Have you ever found yourself on a gigantic line and you’re only on line to buy just one thing?
Have you ever found yourself standing next to a person on line and within five minutes you want to remove this person from earth’s existence?
Maybe they’re on their phone. Maybe they’re being really loud. Perhaps they just smell awful.
You feel trapped. You feel stuck. You feel miserable.
By the time you reach the front of the line to buy your item you are spent. You practically feel defeated.
By the time your day is over and you’ve returned home you want nothing to do with anything.
You think to yourself, “I’m never shopping again.” And yet in a week or two you find yourself doing it all again.
That’s 100% your fault
If you find yourself complaining about this, the first person you should be blaming is yourself.
First of all, did you even need to be shopping in the first place when there’s this handy website called Amazon?
Did you really need to be going to the store during those hours?
Was any of this even necessary?
Seriously, take a look back on that event and retrace your steps.
How many things could you have done differently? Could you have woken up 30 minutes earlier and avoided the crowds?
Could you have shopped a week earlier?
Could you have planned a little better?
The answer in every one of these situations is “of course.”
Of course you could have avoided it, but there you are whining about how annoying your day of shopping was.
Guess what? That’s your fault and no one else’s.
I don’t care if the store clerk was the snottiest person in the world. It’s your fault.
I don’t care if you tripped in gum and couldn’t get it off your shoe. That’s your fault.
We need to blame ourselves
I’m not saying that there are some things in our lives that don’t “just happen.”
I get that we’re not responsible for every single tiny aspect of our lives.
But I will say that we are responsible for the majority of them.
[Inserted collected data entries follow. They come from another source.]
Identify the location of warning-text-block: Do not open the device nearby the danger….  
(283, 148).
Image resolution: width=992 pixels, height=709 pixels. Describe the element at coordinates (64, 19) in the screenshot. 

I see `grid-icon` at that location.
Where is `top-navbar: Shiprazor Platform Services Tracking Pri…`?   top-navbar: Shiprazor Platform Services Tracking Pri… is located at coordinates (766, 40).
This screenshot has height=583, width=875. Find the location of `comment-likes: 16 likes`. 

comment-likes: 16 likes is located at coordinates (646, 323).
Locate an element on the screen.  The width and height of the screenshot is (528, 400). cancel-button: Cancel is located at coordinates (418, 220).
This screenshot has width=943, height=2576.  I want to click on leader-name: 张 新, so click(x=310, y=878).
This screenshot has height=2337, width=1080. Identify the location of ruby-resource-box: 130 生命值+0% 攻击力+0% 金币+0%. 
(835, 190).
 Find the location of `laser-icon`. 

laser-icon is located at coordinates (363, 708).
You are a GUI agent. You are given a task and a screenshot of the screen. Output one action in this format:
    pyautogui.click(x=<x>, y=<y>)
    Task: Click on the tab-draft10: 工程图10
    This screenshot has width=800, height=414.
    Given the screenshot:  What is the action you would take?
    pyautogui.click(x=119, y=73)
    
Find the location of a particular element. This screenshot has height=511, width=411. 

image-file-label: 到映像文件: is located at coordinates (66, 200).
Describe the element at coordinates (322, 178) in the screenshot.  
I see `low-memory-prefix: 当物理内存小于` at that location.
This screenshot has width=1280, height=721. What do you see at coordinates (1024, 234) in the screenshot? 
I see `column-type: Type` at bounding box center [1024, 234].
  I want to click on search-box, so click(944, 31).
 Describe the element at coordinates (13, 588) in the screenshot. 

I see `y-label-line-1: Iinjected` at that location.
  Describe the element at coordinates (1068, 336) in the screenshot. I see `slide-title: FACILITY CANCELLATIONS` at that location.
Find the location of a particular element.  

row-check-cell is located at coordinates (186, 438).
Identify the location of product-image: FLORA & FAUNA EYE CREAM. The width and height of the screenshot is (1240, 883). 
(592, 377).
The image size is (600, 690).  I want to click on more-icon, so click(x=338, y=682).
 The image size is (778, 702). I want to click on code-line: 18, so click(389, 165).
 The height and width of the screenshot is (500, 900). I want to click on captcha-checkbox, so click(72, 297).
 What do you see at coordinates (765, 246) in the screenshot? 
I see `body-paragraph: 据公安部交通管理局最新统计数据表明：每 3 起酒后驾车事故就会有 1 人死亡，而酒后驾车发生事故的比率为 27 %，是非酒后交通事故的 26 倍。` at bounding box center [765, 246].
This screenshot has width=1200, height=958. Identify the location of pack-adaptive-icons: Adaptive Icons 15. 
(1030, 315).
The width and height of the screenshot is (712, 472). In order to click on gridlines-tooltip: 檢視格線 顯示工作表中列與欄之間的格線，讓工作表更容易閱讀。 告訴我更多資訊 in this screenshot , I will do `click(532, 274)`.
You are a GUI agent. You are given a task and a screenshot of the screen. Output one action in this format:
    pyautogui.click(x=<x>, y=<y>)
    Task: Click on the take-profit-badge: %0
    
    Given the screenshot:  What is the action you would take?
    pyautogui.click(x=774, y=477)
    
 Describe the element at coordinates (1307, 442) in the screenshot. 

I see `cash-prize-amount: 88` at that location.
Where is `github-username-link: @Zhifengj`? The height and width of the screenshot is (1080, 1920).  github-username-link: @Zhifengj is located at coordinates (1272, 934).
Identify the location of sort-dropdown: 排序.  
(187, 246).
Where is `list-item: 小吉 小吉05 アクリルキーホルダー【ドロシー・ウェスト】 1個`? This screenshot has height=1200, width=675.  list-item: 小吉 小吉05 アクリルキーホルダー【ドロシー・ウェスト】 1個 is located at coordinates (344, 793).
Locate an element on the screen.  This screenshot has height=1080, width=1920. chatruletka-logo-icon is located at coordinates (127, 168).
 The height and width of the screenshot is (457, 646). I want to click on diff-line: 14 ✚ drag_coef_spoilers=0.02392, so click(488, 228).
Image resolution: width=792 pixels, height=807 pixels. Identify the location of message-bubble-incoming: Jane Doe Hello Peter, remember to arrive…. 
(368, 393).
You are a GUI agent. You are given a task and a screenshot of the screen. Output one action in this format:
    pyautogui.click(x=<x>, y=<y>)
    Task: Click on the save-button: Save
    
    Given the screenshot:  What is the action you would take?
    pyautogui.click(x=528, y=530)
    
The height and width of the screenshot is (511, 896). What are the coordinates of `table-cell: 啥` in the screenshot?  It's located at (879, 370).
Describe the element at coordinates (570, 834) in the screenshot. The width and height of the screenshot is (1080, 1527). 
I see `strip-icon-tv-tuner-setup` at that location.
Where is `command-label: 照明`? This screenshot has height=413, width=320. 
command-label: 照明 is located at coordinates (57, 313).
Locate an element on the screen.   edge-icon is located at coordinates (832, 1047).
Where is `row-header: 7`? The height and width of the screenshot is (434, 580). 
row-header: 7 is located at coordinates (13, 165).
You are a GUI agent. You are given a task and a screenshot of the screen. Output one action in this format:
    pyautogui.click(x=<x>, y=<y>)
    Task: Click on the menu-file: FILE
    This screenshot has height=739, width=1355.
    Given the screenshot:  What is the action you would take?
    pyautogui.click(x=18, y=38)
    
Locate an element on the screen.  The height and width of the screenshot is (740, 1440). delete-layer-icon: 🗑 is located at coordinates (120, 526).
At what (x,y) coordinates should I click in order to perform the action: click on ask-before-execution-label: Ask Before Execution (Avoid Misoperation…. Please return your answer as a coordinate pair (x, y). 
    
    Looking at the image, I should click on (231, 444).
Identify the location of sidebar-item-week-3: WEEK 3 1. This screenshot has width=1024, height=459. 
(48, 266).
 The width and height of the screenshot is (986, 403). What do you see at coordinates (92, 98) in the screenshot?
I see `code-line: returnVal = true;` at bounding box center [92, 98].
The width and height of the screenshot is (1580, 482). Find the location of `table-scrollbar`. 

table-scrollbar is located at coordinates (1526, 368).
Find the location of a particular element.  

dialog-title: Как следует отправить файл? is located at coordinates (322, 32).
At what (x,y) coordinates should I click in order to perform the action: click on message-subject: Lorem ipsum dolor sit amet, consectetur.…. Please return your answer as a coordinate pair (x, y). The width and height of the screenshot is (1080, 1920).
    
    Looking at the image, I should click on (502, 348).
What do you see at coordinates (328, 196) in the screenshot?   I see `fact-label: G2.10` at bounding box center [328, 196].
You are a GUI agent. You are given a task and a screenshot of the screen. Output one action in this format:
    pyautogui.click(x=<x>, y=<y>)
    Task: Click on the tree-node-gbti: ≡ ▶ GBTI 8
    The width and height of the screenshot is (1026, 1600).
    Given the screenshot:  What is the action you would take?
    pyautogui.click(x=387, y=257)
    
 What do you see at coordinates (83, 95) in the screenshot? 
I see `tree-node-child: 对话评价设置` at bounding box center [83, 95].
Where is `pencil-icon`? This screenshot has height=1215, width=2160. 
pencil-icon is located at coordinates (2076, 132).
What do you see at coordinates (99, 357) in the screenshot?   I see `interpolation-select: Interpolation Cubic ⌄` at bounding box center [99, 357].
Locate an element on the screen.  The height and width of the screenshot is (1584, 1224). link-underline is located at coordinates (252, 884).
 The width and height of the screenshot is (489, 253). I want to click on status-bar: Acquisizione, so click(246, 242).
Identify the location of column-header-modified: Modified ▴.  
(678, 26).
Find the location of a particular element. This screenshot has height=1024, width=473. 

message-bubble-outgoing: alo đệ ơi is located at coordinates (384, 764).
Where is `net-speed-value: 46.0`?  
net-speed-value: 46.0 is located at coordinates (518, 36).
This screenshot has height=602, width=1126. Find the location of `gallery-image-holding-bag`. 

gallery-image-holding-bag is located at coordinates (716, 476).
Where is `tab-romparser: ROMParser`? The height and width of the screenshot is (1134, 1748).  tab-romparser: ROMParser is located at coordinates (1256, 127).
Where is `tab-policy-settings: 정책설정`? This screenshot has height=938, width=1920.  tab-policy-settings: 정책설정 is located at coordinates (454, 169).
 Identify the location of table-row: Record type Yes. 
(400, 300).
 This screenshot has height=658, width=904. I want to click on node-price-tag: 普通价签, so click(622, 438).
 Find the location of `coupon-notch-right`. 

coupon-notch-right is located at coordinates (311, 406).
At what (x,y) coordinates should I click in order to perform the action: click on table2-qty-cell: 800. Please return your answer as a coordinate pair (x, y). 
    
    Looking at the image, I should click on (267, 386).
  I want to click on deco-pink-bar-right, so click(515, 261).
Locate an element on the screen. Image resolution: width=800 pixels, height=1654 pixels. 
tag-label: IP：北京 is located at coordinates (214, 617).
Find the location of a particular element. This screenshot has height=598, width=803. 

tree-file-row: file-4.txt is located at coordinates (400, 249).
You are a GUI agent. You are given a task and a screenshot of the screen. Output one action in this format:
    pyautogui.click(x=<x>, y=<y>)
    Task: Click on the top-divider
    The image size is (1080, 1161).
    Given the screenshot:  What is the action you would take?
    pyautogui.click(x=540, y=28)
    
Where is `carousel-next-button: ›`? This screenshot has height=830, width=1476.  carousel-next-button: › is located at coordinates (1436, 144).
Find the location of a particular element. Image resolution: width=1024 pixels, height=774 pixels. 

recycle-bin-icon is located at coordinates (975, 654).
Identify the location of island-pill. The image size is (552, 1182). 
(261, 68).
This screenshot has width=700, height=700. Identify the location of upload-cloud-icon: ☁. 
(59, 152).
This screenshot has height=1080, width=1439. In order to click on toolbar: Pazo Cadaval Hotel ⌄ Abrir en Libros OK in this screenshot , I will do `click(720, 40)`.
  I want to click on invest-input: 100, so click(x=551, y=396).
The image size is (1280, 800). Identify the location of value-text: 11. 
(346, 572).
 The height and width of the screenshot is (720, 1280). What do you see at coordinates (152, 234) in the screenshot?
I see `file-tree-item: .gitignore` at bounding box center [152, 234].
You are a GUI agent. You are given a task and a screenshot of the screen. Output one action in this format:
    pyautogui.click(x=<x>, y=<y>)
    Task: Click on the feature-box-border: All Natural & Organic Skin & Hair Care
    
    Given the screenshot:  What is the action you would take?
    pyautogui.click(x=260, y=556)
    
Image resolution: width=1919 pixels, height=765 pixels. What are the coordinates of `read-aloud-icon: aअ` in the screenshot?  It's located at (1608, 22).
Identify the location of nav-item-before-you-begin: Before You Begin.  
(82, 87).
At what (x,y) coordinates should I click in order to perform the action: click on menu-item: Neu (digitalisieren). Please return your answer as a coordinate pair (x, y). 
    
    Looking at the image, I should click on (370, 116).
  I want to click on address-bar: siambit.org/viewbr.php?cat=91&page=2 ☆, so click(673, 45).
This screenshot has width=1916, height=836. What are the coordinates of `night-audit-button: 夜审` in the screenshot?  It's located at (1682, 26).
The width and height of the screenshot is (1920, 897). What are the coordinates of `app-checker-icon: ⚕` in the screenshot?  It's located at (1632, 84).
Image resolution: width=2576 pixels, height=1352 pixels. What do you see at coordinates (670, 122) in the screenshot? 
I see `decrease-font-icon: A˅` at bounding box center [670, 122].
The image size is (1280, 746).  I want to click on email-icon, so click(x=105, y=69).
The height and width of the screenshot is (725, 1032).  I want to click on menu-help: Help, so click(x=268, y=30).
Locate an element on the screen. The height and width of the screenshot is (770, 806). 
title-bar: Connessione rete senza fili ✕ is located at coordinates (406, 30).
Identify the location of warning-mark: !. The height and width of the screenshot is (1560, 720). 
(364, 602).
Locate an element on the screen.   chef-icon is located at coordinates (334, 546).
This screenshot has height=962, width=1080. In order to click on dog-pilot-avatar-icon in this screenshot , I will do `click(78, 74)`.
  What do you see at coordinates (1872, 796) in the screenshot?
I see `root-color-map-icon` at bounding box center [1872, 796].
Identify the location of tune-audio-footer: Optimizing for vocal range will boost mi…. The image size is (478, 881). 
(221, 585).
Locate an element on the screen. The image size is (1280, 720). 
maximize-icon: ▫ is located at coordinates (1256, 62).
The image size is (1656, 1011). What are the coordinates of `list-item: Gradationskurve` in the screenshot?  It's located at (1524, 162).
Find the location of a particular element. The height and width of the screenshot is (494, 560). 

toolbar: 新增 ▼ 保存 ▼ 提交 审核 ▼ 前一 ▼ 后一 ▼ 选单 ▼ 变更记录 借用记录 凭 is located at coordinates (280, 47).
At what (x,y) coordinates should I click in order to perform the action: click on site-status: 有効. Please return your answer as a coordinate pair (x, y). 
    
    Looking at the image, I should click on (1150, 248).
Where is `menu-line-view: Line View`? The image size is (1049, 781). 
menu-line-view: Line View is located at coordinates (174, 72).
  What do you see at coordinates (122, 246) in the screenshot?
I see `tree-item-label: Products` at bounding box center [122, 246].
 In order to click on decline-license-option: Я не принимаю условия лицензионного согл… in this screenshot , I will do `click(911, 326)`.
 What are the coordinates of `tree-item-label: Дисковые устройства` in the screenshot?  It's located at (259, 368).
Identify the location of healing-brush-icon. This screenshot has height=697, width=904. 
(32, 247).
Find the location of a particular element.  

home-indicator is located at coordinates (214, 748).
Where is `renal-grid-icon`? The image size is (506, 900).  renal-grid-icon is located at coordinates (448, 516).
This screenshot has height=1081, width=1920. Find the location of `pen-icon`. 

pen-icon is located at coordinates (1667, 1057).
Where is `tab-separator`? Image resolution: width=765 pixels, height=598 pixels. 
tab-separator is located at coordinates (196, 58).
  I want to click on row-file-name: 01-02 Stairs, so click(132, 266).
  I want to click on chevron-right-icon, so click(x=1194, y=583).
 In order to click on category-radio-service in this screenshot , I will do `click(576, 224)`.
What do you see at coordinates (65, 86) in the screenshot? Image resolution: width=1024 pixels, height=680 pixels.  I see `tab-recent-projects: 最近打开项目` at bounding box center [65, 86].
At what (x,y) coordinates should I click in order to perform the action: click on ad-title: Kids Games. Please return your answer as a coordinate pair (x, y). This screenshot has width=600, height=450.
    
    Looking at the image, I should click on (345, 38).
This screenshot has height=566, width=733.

And the majority is really what makes up our lives.
The next time you find yourself complaining.
The next time you find yourself blaming.
The next time you think that the world is out to get you, pause.
That’s right, pause.
Think about what you could have done differently and what you should be doing differently.
Chances are likely that there’s always something you could have done and there’s always something you can do.